To do ->
Pick up the first-person account of dining at the Inn below right after its final sentence, and keep writing it.

My second course is New England day boat scallops sautéed with curried cauliflower, sultanas, and garlic chips. While I have resorted to dishes featuring two of my favorite ingredients, other lamb and scallop dishes I’ve had recently pale in comparison. My only concern is this: when you dine at the top of the restaurant pyramid in terms of flavor, complexity, and presentation, can you subsequently find satisfaction at a lower level? Time will tell. This meal is about the present.
My main course is seared rare tuna crusted with mustard seeds, and layered with foie gras, with preserved lemon puree and a confetti of garden vegetables. I am not accustomed to eating foie gras, but the indulgent ingredient seems appropriate for the occasion. It is a generous portion and at some point I decide to leave some of it behind and focus my attention solely on the tuna.
One of the things I like best about a tasting menu is that I don’t have an internal struggle about dessert. It’s included. I’m eating it. End of story. My selection is cocoa nib Napoleon with caramelized bananas, chocolate mousse, and sorbet with caramel lime sauce. I have again steered towards my favorite flavors (caramel and lime) and have no regrets. The Happy Anniversary message is a lovely, although somewhat expected, touch.
In the interest of time and space, I will not include the dishes enjoyed by my dining companions. Suffice it to say that a magnificent meal was enjoyed by all. Happily, the story of my experience doesn’t end here.
The next morning my husband, who is in the restaurant equipment business, has arranged to work with some of the staff at the Inn. I tag along, because I can’t turn down an opportunity to spend more time here.
We have just eaten a lovely breakfast at our B&B, but when we are invited to sit at the chef’s table and enjoy breakfast before my husband begins his work….how can we refuse? My husband looks uncertain, but I am grinning from ear to ear. Diner’s at the Inn can pay a surcharge on their meal for the chance to sit at the chef’s table and observe the goings on. The surcharge for a Saturday night is $575. While this isn’t a Saturday night, and the kitchen is most certainly more relaxed than during dinner, this is an opportunity not to be missed. A flight of juices, a warm basket of baked goods, fresh fruit, and hot coffee exceed my expectations. When I don’t think it is possible to eat another bite, we are handed a menu and invited to order a breakfast entree. Can I possibly eat any more? Apparently so. A brioche French toast with blackberry sauce is one of the most heavenly dishes I have ever tasted. It’s so light and airy that I can’t imagine it contains any calories at all. At least that is what I tell myself.

Record extracts ->
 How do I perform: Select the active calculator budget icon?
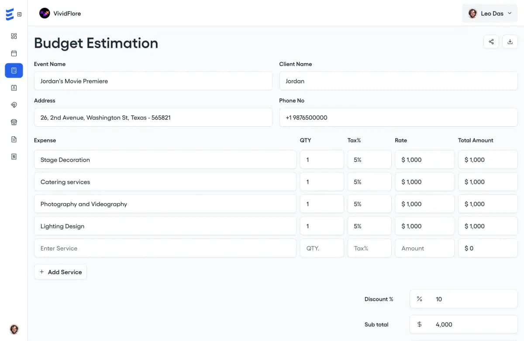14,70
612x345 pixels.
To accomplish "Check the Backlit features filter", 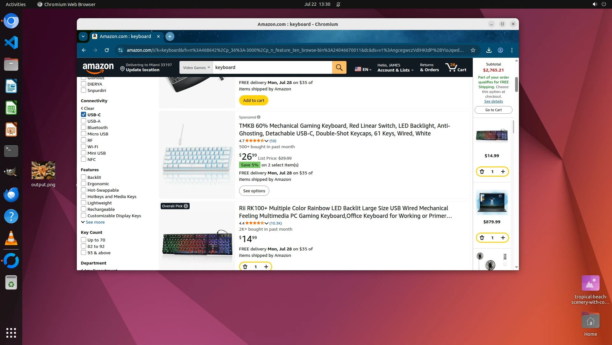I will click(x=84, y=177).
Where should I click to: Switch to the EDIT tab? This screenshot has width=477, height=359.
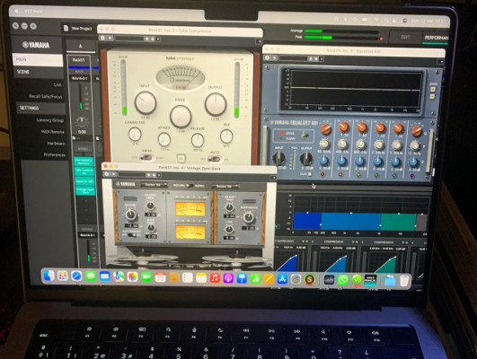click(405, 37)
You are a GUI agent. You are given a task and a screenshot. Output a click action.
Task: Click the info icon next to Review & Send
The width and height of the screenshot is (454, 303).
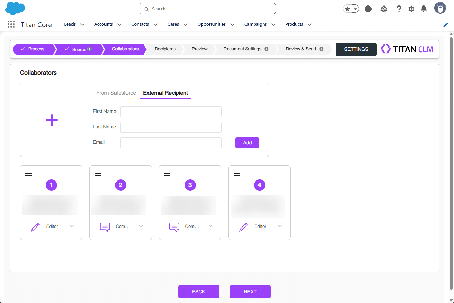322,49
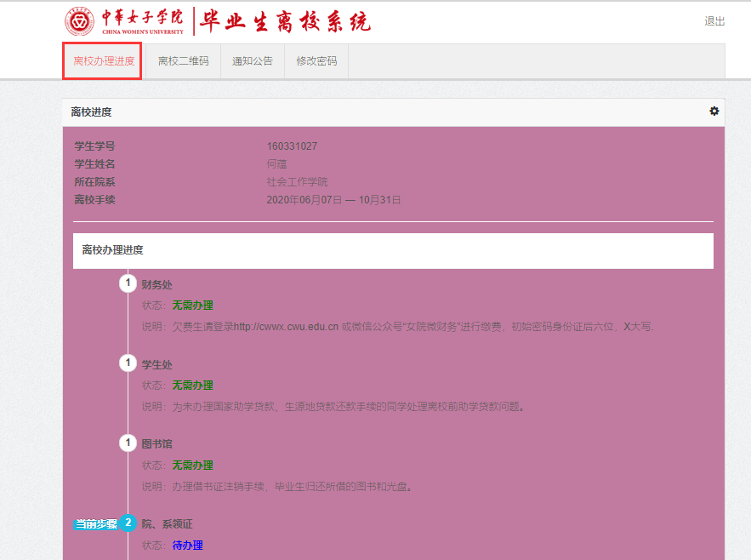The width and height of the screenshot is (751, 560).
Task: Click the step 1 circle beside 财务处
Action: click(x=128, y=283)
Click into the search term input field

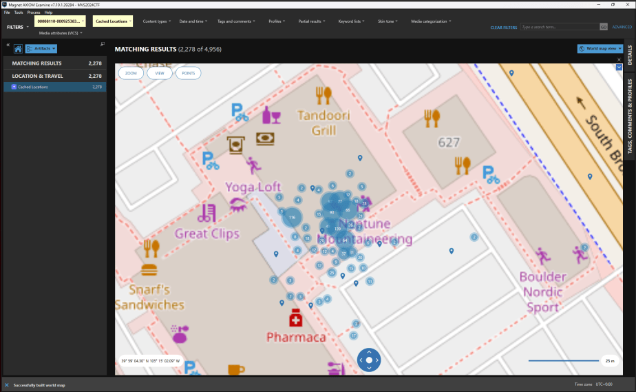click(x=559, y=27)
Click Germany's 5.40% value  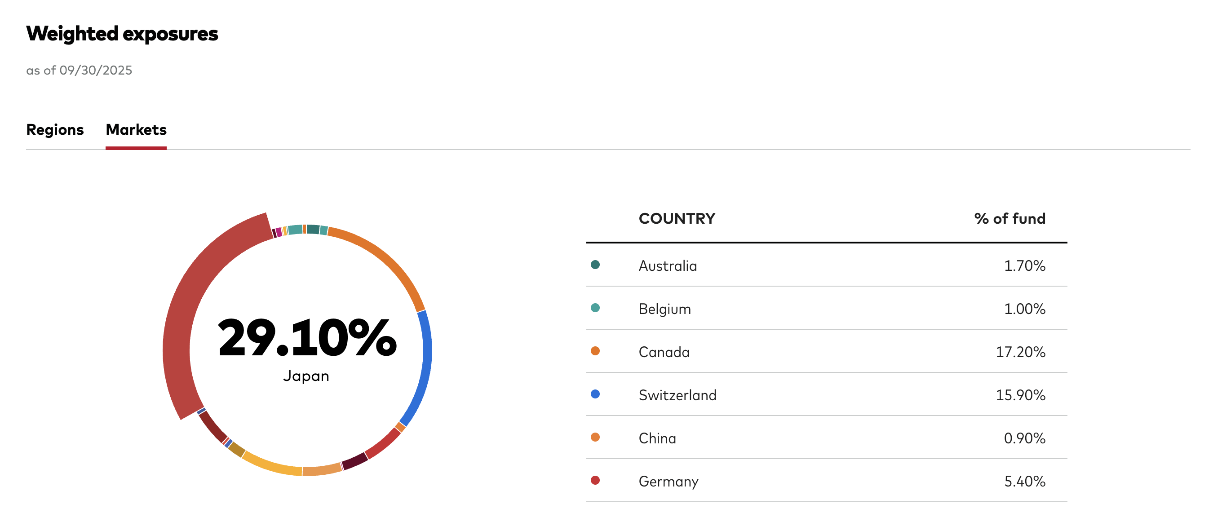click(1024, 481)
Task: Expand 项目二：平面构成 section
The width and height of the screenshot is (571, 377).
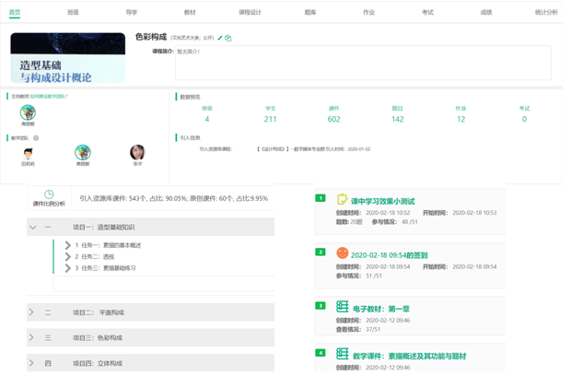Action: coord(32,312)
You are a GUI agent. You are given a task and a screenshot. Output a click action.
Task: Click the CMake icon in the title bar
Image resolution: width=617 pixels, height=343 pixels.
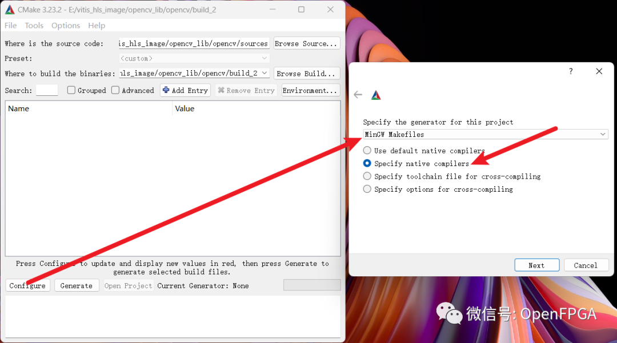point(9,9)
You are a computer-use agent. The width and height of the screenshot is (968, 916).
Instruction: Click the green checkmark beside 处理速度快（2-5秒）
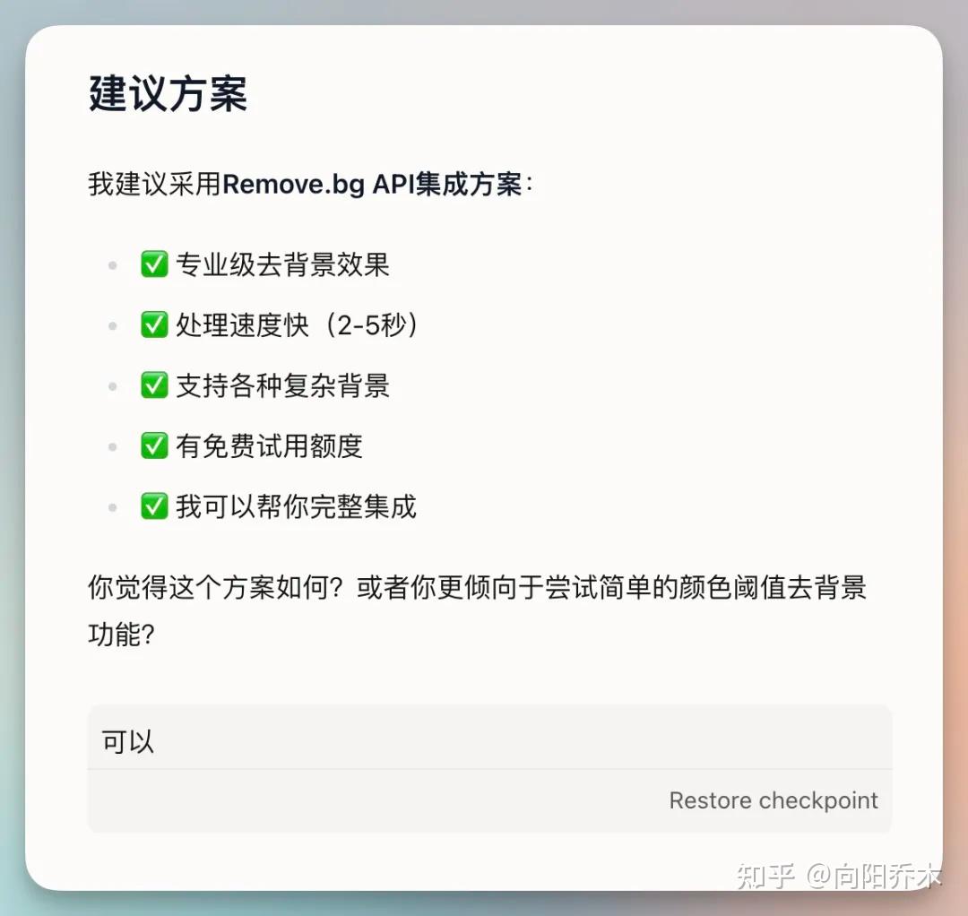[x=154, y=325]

* * *

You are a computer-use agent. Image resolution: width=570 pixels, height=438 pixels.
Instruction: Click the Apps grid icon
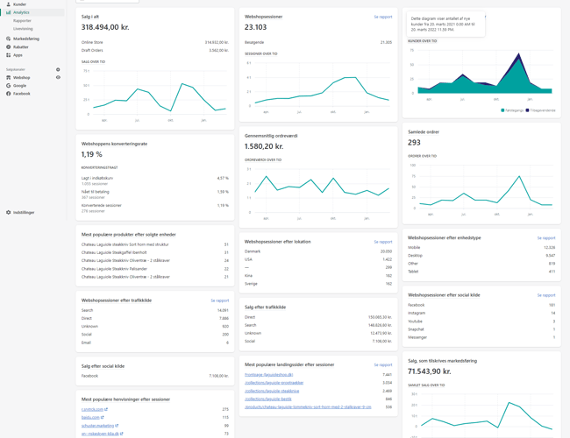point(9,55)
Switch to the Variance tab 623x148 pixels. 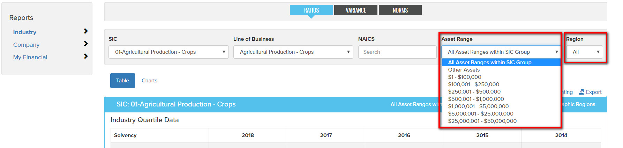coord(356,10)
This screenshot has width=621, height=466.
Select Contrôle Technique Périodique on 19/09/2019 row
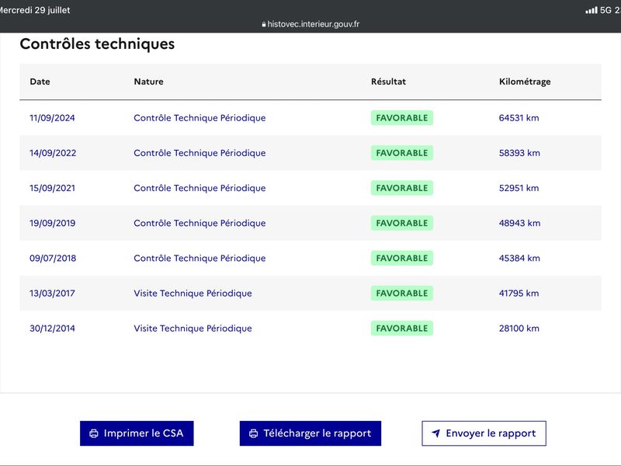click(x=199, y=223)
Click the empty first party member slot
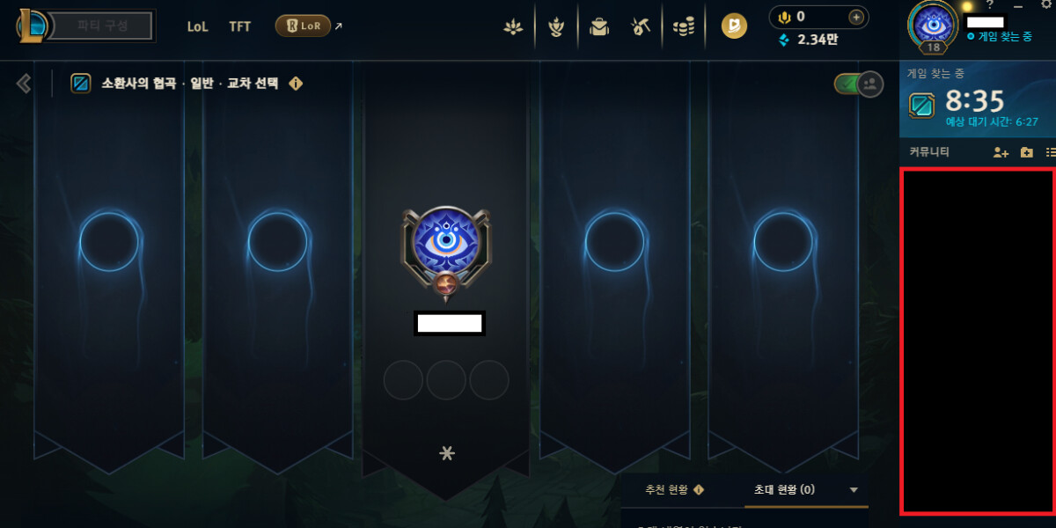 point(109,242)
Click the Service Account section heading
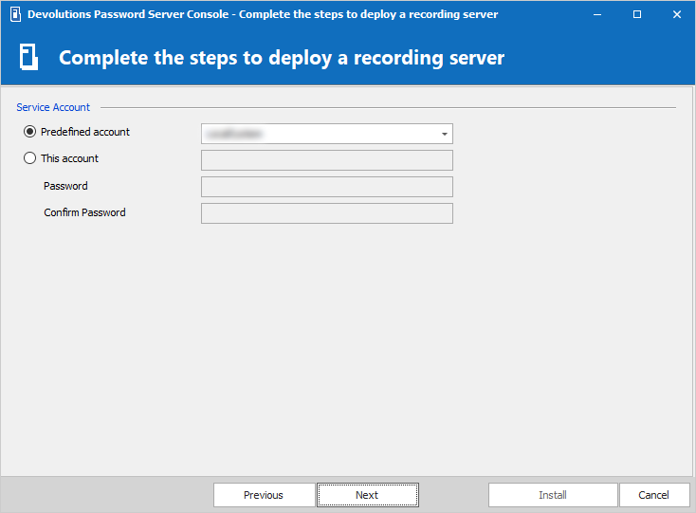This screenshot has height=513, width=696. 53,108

Response ->
The staff are treating us like royalty, although at this point we are not paying guests. This is a testament to how a culture of excellence in service is ingrained in the staff. It is not something that dissipates when you are behind the scenes. I mention to one of the staff that my only disappointment about the previous night is that our meal did not include the truffle dusted popcorn, for which Chef O’Connell is famous. This is included in the more robust Gastronaut’s menu, but not the a la carte menu. The executive sous chef promises to make me a batch of the popcorn before we depart. I am treated to a demonstration, where I marvel at the luxurious ingredients which includes air popped popcorn, truffle oil, sugar, Parmesan cheese, and a healthy shaving of imported truffles. At this point I really am too stuffed to enjoy the treat I have lusted after. I take a few bites and hold onto the rest for when I am hungry again, which isn’t until many hours later.
My only remaining regret is that there is no Chef Patrick O’Connell sighting, although I know he is in the kitchen while we are enjoying dinner. I want him to know how much we have loved his food and have fully appreciated the care and attention that he has put into his entire operation. Dining at the Inn is an experience to be cherished, and for a special occasion experience, it is unparalleled. I think back to his speech that brought me to this moment. His 30 years at the Inn at Little Washington. Our 30 years of marriage. Indeed…food is love.